“Quando eu era uma criança, eu pensava como uma criança, andava como uma criança e agia como criança. Mas agora que já sou adulto devo deixar de lado as coisas de criança. ” (I Coríntios 13, 11)
O que ninguém me contou quando era criança era que dava tanto trabalho e tomava tanto tempo assim essa vida adulta. Eu via as pessoas grandes com seus trabalhos importantes e achava mágico, ser por exemplo um professor, ensinar aos outros, ser um médico que cura as pessoas…
Mas não parava para pensar em quão trabalhoso isso é. Na época nem via meus pais sofrendo isso, também por que minha mente sempre estava ocupada em outras coisas.
Hoje, quando a corrida dos ratos me pegou e não vejo uma saída próxima, olho tanto para frente quanto para trás e digo:
_Não quero mais essa vida de Gente Grande.

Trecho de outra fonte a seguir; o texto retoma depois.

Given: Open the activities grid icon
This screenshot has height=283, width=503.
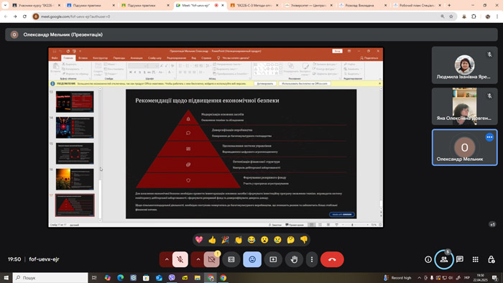Looking at the screenshot, I should (476, 259).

A Gente Grande não tem tempo! Seja para brincar, seja para se divertir, divertir quem se gosta, seja até para um cafuné… Sempre correndo, assumindo responsabilidades e nessa “brincadeira” acabando por perder contato com os amigos da antiga, aqueles que cresceram junto com a gente, que nos viram ficar apaixonados pela primeira vez, que nos ajudaram na escola, que jogávamos juntos futebol na quadra do bairro…
Infelizmente, com a grande maioria dos meus amigos eu só converso por e-mail ou msn; os que ainda não aderiram à vida digital eu tenho falado menos ainda…

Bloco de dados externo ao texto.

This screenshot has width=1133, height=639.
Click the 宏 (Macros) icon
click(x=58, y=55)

Nessa vida de gente grande até a familia mesmo acaba sendo deixada um pouco de lado, e na maioria dos casos falamos que é natural, que é um processo da vida “se desligar” de seus pais. Talvez, mas só se for um processo da morte… Uma preparação inconsciente para esse desligamento.
Sinto nos ombros hoje a responsabilidade de viver em dois mundos. afinal nunca me permiti abandonar minha criança interior por completo, mas tenho responsabilidades da Gente Grande que podam e encoleram minha criança…
Eu não tenho a resposta final deste post, não tenho a medida de balanço perfeito entre essas duas vidas…
Só me sinto dividido entre elas…
Normalmente a balança esta pendendo para um lado, o lado Gente Grande pesa mais…
Acho até que é isso o que me incomoda realmente. Não poder ser o contrário…
Mas aí vem a pergunta do Morpheus nesse momento:
Se eu pudesse, eu realmente iria querer?!